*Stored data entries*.
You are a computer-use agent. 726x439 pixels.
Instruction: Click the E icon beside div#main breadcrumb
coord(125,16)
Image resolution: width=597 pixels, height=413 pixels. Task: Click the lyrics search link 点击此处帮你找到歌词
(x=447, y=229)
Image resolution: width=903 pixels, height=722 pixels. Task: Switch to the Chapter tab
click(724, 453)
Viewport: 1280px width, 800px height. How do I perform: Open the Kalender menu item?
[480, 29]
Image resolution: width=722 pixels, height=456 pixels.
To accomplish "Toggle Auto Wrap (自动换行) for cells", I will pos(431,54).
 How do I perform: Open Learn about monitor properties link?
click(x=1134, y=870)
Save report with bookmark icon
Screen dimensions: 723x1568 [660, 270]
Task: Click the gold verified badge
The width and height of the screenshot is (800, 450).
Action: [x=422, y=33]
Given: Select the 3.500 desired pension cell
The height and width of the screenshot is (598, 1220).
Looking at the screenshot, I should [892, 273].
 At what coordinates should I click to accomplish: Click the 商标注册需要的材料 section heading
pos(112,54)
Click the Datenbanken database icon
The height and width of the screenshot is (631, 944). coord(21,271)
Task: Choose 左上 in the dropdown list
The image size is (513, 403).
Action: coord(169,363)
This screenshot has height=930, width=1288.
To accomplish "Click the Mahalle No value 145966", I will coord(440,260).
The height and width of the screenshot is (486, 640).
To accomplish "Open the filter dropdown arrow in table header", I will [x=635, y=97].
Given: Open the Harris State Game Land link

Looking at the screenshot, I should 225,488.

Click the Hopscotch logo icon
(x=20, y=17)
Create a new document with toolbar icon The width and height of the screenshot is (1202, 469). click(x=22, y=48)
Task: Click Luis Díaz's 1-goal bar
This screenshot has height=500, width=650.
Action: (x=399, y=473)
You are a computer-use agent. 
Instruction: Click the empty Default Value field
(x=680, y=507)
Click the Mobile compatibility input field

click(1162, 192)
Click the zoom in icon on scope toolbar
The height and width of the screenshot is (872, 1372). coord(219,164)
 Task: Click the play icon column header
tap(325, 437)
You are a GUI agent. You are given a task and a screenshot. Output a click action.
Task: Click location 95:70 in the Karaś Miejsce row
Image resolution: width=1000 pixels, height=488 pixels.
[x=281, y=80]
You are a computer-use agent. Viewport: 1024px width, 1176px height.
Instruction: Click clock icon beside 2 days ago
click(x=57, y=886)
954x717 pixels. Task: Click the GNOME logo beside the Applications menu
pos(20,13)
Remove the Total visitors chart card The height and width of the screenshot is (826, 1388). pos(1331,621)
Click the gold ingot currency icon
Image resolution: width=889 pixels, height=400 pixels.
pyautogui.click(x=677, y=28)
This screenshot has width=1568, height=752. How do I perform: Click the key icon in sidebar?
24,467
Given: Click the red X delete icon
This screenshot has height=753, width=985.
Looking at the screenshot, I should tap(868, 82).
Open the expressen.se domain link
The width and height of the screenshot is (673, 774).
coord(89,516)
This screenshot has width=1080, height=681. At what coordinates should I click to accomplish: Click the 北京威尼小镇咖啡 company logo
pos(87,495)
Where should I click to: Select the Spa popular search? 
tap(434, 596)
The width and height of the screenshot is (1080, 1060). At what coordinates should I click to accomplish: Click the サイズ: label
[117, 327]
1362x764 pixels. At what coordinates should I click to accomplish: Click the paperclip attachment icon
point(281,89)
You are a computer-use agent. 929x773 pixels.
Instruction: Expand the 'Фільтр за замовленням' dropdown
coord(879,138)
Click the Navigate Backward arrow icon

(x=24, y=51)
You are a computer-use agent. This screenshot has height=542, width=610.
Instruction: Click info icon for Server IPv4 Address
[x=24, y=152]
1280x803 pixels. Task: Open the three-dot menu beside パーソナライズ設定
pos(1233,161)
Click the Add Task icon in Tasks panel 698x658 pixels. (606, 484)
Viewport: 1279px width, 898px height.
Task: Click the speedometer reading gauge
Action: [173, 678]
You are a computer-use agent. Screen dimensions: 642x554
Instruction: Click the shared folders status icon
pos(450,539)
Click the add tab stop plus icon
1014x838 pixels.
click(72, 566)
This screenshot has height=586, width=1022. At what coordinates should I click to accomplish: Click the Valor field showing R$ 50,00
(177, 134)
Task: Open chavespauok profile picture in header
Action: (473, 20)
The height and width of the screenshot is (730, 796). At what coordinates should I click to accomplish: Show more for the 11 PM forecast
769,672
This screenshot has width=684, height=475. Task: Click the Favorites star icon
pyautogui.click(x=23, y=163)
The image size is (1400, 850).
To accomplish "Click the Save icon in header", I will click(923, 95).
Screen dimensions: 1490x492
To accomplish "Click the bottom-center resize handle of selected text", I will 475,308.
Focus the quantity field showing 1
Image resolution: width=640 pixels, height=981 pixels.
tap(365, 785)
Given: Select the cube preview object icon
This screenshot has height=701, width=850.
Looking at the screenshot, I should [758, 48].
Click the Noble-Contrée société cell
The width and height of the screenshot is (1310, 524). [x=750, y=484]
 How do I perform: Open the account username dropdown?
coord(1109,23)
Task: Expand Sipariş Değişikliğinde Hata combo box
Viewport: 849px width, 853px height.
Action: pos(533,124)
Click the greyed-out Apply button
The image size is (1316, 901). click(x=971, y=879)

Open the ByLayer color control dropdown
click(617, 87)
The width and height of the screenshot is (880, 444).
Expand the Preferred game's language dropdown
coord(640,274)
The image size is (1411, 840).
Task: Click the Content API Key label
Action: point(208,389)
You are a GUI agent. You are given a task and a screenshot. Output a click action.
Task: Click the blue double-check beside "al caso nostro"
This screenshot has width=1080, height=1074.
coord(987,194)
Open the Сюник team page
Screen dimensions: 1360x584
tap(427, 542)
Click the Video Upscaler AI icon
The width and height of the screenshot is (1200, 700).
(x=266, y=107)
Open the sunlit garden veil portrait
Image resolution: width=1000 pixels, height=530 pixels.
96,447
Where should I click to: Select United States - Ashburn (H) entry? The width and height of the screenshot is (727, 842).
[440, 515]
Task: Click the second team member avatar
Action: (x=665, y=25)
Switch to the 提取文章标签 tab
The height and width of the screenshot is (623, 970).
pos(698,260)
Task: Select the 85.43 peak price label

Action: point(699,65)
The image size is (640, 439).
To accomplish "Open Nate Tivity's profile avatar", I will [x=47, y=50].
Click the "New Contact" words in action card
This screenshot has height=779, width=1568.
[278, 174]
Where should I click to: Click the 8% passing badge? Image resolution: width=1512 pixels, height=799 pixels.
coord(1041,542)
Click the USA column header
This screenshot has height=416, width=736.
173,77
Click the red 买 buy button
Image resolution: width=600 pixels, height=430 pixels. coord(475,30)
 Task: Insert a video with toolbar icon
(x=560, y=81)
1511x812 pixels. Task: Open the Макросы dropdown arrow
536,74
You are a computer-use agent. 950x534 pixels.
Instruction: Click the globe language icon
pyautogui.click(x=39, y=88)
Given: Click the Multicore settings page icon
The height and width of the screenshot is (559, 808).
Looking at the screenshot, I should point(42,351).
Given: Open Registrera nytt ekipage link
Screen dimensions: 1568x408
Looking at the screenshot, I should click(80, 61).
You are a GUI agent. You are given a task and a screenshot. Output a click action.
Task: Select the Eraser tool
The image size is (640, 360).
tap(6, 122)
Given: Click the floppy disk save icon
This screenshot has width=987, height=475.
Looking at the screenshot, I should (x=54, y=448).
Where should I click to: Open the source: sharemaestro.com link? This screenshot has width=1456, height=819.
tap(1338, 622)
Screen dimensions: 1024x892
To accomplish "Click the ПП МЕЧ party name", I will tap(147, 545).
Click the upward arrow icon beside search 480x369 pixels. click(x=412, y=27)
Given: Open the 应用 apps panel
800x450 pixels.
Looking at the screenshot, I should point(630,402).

*Work order*. Copy each record exactly, leaving nothing out.

*Your solution*.
You are a computer-use agent. 726x439 pixels.
Instruction: Click the E icon beside div#main breadcrumb
coord(125,16)
Image resolution: width=597 pixels, height=413 pixels. Task: Click the lyrics search link 点击此处帮你找到歌词
(x=447, y=229)
Image resolution: width=903 pixels, height=722 pixels. Task: Switch to the Chapter tab
click(724, 453)
Viewport: 1280px width, 800px height. How do I perform: Open the Kalender menu item?
[480, 29]
Image resolution: width=722 pixels, height=456 pixels.
To accomplish "Toggle Auto Wrap (自动换行) for cells", I will pos(431,54).
 How do I perform: Open Learn about monitor properties link?
click(x=1134, y=870)
Save report with bookmark icon
Screen dimensions: 723x1568 [660, 270]
Task: Click the gold verified badge
The width and height of the screenshot is (800, 450).
Action: [x=422, y=33]
Given: Select the 3.500 desired pension cell
The height and width of the screenshot is (598, 1220).
Looking at the screenshot, I should [892, 273].
 At what coordinates should I click to accomplish: Click the 商标注册需要的材料 section heading
pos(112,54)
Click the Datenbanken database icon
The height and width of the screenshot is (631, 944). coord(21,271)
Task: Choose 左上 in the dropdown list
The image size is (513, 403).
Action: coord(169,363)
This screenshot has height=930, width=1288.
To accomplish "Click the Mahalle No value 145966", I will coord(440,260).
The height and width of the screenshot is (486, 640).
To accomplish "Open the filter dropdown arrow in table header", I will [x=635, y=97].
Given: Open the Harris State Game Land link

Looking at the screenshot, I should 225,488.

Click the Hopscotch logo icon
(x=20, y=17)
Create a new document with toolbar icon The width and height of the screenshot is (1202, 469). click(x=22, y=48)
Task: Click Luis Díaz's 1-goal bar
This screenshot has height=500, width=650.
Action: (x=399, y=473)
You are a computer-use agent. 
Instruction: Click the empty Default Value field
(x=680, y=507)
Click the Mobile compatibility input field

click(1162, 192)
Click the zoom in icon on scope toolbar
The height and width of the screenshot is (872, 1372). coord(219,164)
 Task: Click the play icon column header
tap(325, 437)
You are a GUI agent. You are given a task and a screenshot. Output a click action.
Task: Click location 95:70 in the Karaś Miejsce row
Image resolution: width=1000 pixels, height=488 pixels.
[x=281, y=80]
You are a computer-use agent. Viewport: 1024px width, 1176px height.
Instruction: Click clock icon beside 2 days ago
click(x=57, y=886)
954x717 pixels. Task: Click the GNOME logo beside the Applications menu
pos(20,13)
Remove the Total visitors chart card The height and width of the screenshot is (826, 1388). pos(1331,621)
Click the gold ingot currency icon
Image resolution: width=889 pixels, height=400 pixels.
pyautogui.click(x=677, y=28)
This screenshot has width=1568, height=752. How do I perform: Click the key icon in sidebar?
24,467
Given: Click the red X delete icon
This screenshot has height=753, width=985.
Looking at the screenshot, I should tap(868, 82).
Open the expressen.se domain link
The width and height of the screenshot is (673, 774).
coord(89,516)
This screenshot has width=1080, height=681. At what coordinates should I click to accomplish: Click the 北京威尼小镇咖啡 company logo
pos(87,495)
Where should I click to: Select the Spa popular search? 
tap(434, 596)
The width and height of the screenshot is (1080, 1060). At what coordinates should I click to accomplish: Click the サイズ: label
[117, 327]
1362x764 pixels. At what coordinates should I click to accomplish: Click the paperclip attachment icon
point(281,89)
You are a computer-use agent. 929x773 pixels.
Instruction: Expand the 'Фільтр за замовленням' dropdown
coord(879,138)
Click the Navigate Backward arrow icon

(x=24, y=51)
You are a computer-use agent. This screenshot has height=542, width=610.
Instruction: Click info icon for Server IPv4 Address
[x=24, y=152]
1280x803 pixels. Task: Open the three-dot menu beside パーソナライズ設定
pos(1233,161)
Click the Add Task icon in Tasks panel 698x658 pixels. (606, 484)
Viewport: 1279px width, 898px height.
Task: Click the speedometer reading gauge
Action: [173, 678]
You are a computer-use agent. Screen dimensions: 642x554
Instruction: Click the shared folders status icon
pos(450,539)
Click the add tab stop plus icon
1014x838 pixels.
click(72, 566)
This screenshot has height=586, width=1022. At what coordinates should I click to accomplish: Click the Valor field showing R$ 50,00
(177, 134)
Task: Open chavespauok profile picture in header
Action: (473, 20)
The height and width of the screenshot is (730, 796). At what coordinates should I click to accomplish: Show more for the 11 PM forecast
769,672
This screenshot has width=684, height=475. Task: Click the Favorites star icon
pyautogui.click(x=23, y=163)
The image size is (1400, 850).
To accomplish "Click the Save icon in header", I will click(923, 95).
Screen dimensions: 1490x492
To accomplish "Click the bottom-center resize handle of selected text", I will 475,308.
Focus the quantity field showing 1
Image resolution: width=640 pixels, height=981 pixels.
tap(365, 785)
Given: Select the cube preview object icon
This screenshot has height=701, width=850.
Looking at the screenshot, I should [758, 48].
Click the Noble-Contrée société cell
The width and height of the screenshot is (1310, 524). [x=750, y=484]
 How do I perform: Open the account username dropdown?
coord(1109,23)
Task: Expand Sipariş Değişikliğinde Hata combo box
Viewport: 849px width, 853px height.
Action: pos(533,124)
Click the greyed-out Apply button
The image size is (1316, 901). click(x=971, y=879)

Open the ByLayer color control dropdown
click(617, 87)
The width and height of the screenshot is (880, 444).
Expand the Preferred game's language dropdown
coord(640,274)
The image size is (1411, 840).
Task: Click the Content API Key label
Action: point(208,389)
You are a GUI agent. You are given a task and a screenshot. Output a click action.
Task: Click the blue double-check beside "al caso nostro"
This screenshot has width=1080, height=1074.
coord(987,194)
Open the Сюник team page
Screen dimensions: 1360x584
tap(427, 542)
Click the Video Upscaler AI icon
The width and height of the screenshot is (1200, 700).
(x=266, y=107)
Open the sunlit garden veil portrait
Image resolution: width=1000 pixels, height=530 pixels.
96,447
Where should I click to: Select United States - Ashburn (H) entry? The width and height of the screenshot is (727, 842).
[440, 515]
Task: Click the second team member avatar
Action: (x=665, y=25)
Switch to the 提取文章标签 tab
The height and width of the screenshot is (623, 970).
pos(698,260)
Task: Select the 85.43 peak price label

Action: point(699,65)
The image size is (640, 439).
To accomplish "Open Nate Tivity's profile avatar", I will [x=47, y=50].
Click the "New Contact" words in action card
This screenshot has height=779, width=1568.
[278, 174]
Where should I click to: Click the 8% passing badge? Image resolution: width=1512 pixels, height=799 pixels.
coord(1041,542)
Click the USA column header
This screenshot has height=416, width=736.
173,77
Click the red 买 buy button
Image resolution: width=600 pixels, height=430 pixels. coord(475,30)
 Task: Insert a video with toolbar icon
(x=560, y=81)
1511x812 pixels. Task: Open the Макросы dropdown arrow
536,74
You are a computer-use agent. 950x534 pixels.
Instruction: Click the globe language icon
pyautogui.click(x=39, y=88)
Given: Click the Multicore settings page icon
The height and width of the screenshot is (559, 808).
Looking at the screenshot, I should point(42,351).
Given: Open Registrera nytt ekipage link
Screen dimensions: 1568x408
Looking at the screenshot, I should click(80, 61).
You are a GUI agent. You are given a task and a screenshot. Output a click action.
Task: Select the Eraser tool
The image size is (640, 360).
tap(6, 122)
Given: Click the floppy disk save icon
This screenshot has width=987, height=475.
Looking at the screenshot, I should (x=54, y=448).
Where should I click to: Open the source: sharemaestro.com link? This screenshot has width=1456, height=819.
tap(1338, 622)
Screen dimensions: 1024x892
To accomplish "Click the ПП МЕЧ party name", I will tap(147, 545).
Click the upward arrow icon beside search 480x369 pixels. click(x=412, y=27)
Given: Open the 应用 apps panel
800x450 pixels.
Looking at the screenshot, I should point(630,402).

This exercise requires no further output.